Exactly the lines from the one containing "Task: Enter Studio Mode" through the end of the data below are to be reproduced, and nothing besides them.

_Input:_

------------------------------

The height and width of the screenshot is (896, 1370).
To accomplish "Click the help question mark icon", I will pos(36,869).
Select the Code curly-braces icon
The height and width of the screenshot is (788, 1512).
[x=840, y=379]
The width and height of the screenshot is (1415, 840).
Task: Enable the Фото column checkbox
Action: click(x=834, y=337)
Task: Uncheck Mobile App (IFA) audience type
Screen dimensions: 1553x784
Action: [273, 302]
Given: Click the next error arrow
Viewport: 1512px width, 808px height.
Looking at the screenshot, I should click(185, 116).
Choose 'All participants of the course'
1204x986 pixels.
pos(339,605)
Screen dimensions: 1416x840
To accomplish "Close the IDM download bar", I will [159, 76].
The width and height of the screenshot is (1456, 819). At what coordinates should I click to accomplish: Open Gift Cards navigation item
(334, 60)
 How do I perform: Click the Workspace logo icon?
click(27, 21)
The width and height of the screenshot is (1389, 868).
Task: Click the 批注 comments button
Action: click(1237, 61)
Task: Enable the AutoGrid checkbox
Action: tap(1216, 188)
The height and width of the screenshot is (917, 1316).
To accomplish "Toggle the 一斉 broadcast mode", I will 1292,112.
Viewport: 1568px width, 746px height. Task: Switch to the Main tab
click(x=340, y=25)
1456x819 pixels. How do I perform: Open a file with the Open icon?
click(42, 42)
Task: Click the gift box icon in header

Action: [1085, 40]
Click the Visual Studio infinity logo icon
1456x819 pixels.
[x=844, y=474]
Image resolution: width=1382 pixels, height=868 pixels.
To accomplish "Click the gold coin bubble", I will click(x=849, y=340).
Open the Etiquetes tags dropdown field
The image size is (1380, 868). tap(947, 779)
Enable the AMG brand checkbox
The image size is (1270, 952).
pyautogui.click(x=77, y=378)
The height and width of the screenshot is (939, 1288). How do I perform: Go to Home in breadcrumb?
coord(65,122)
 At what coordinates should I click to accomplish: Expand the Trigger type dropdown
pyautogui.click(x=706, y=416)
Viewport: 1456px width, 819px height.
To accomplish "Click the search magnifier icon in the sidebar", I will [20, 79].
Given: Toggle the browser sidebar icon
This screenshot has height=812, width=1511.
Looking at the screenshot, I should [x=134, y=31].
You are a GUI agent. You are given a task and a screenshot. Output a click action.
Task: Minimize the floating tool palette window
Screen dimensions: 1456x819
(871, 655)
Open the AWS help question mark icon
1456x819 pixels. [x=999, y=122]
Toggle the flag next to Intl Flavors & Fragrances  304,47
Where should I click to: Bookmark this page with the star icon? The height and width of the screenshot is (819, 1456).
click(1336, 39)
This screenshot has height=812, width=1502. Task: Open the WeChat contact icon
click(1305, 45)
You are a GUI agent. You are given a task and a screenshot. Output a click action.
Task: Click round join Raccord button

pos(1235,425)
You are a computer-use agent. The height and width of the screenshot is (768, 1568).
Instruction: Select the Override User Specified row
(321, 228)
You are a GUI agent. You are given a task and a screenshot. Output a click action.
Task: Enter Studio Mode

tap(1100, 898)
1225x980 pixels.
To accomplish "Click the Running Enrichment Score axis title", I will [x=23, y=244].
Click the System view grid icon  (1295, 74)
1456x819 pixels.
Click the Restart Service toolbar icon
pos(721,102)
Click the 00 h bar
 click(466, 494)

------------------------------

_Answer space:_
Task: Enter Studio Mode

tap(1100, 898)
1225x980 pixels.
To accomplish "Click the Running Enrichment Score axis title", I will [x=23, y=244].
Click the System view grid icon  (1295, 74)
1456x819 pixels.
Click the Restart Service toolbar icon
pos(721,102)
Click the 00 h bar
 click(466, 494)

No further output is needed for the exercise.